L'enlèvement récent d'un groupe de ressortissants français au Niger replace sous les projecteurs Al-Qaïda au Maghreb islamique. L'organisation, mise en cause dans le rapt de Canadiens il y a deux ans, se réclame d'Oussama ben Laden mais utilise parfois l'idéologie religieuse comme couverture, explique notre journaliste.

Les leaders d'Al-Qaïda au Maghreb islamique (AQMI), après avoir revendiqué l'enlèvement de cinq ressortissants français il y a 10 jours au Niger, demeurent murés dans le silence. Les autorités en sont réduites à spéculer sur leurs intentions.

Le ministre de la Défense de la France, Hervé Morin, qui souhaite «discuter» avec eux, les a clairement décrits il y a quelques jours comme des partisans avoués du djihad mondial que préconise Oussama ben Laden.

«Bien entendu, j'ai espoir de faire libérer les otages, mais c'est forcément quelque chose de complexe, difficile, incertain, avec en face un groupe de 450 à 500 hommes - puisque c'est à peu près le nombre de combattants d'Al-Qaïda dans ces zones immenses -, un groupe qui fait la guerre à la totalité de l'Occident», a-t-il souligné.

Si l'on s'entend sur le nombre de militants d'AQMI, le journaliste anglais Jason Burke, auteur d'un ouvrage de référence sur Al-Qaïda, n'adhère pas à l'idée qu'ils sont largement acquis aux thèses et aux objectifs de ben Laden.

«Les leaders d'AQMI sont encore très autonomes. Ils ont décidé d'adhérer à la «marque» Al-Qaïda, de devenir une sorte de franchise locale, mais ils ne reçoivent pas d'ordres de ses dirigeants et n'ont pas beaucoup de contacts avec eux», souligne M. Burke.

La religion comme couverture

Le chef officiel d'AQMI, Abdelmalek Droukdel, est idéologiquement proche d'Al-Qaïda, mais il se trouve sous pression en Kabylie, dans le nord de l'Algérie, et a vu ses opérations réduites à leur plus simple expression au cours des dernières années, dit-il.

Quant aux brigades de l'organisation qui sévissent dans le désert entre le Mali, la Mauritanie, l'Algérie et le Niger, elles seraient «essentiellement criminelles et utilisent l'idéologie religieuse comme une couverture pour la contrebande et les enlèvements», note M. Burke.

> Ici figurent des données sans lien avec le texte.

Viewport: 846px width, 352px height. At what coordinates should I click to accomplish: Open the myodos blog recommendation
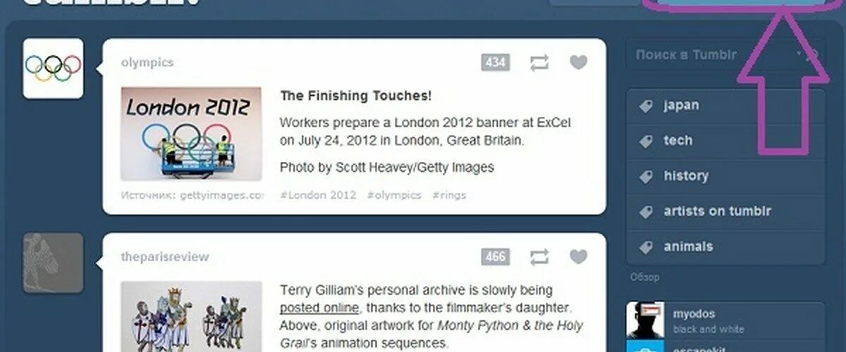pos(725,320)
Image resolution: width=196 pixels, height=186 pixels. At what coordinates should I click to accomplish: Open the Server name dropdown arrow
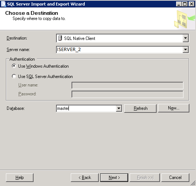186,50
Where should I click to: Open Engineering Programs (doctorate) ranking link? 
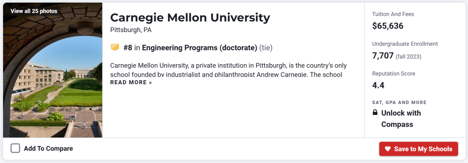point(199,48)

Les deux principales brigades, qui opèrent dans l'est et l'ouest du Sahel, sont sous le commandement de deux chefs aux profils très différents, Abdelkader Belmokhtar et Abdelhamid Abou Zeid.

Jean-Pierre Filiu, auteur d'un récent ouvrage intitulé Les neuf vies d'Al-Qaïda, note que Belmokhtar se consacre essentiellement aux trafics de toutes sortes et aux enlèvements contre rançon. Son groupe avait été mis en cause dans le rapt du diplomate canadien Robert Fowler en 2008, au Niger.

Abou Zeid, qui serait responsable de l'enlèvement des cinq Français au Niger, est cependant acquis aux thèses d'Al-Qaïda et cherche à se faire bien voir de ses dirigeants, dit ce spécialiste de sciences politiques.

«Il entretient des contacts avec des organisations criminelles opérant dans le désert, mais s'en sert essentiellement pour faire avancer sa cause», souligne M. Filiu.

S'en prendre à la France

Selon lui, Al-Qaïda connaît avec ses filiales de très sérieux problèmes de communication qui limitent ses liens avec AQMI, mais il existe des preuves récentes de contacts directs avec Abou Zeid, en principe toujours fidèle à Droukdel.

Des écoutes téléphoniques suggèrent notamment qu'Al-Qaïda l'a poussé à exécuter un otage anglais en juin 2009.

AQMI est né du ralliement officiel à Oussama ben Laden du Groupe salafiste pour la prédication et le combat (GSPC), qui luttait pour l'établissement d'un régime islamique en Algérie.

Al-Qaïda, qui n'a jamais fait de son implantation au Maghreb une priorité, a accepté que la nouvelle organisation conserve essentiellement «le même commandement» et la même structure que le GSPC plutôt que de déléguer des dirigeants sur place, note M. Filiu.

La lutte contre le gouvernement algérien demeure l'objectif central d'AQMI, qui espère, au dire de M. Burke, obtenir une certaine résonance locale en s'en prenant à la France, ancienne puissance coloniale.

Les enlèvements visent aussi à obtenir «argent et publicité», que ce soit pour le djihad ou pour les dirigeants de l'organisation eux-mêmes, relève le spécialiste.

«Ils cherchent d'abord et avant tout la publicité, confirme M. Filiu. Et la preuve que ça marche, c'est que nous sommes en train d'en parler. Évidemment, c'est difficile de ne pas le faire, mais c'est en quelque sorte un piège.»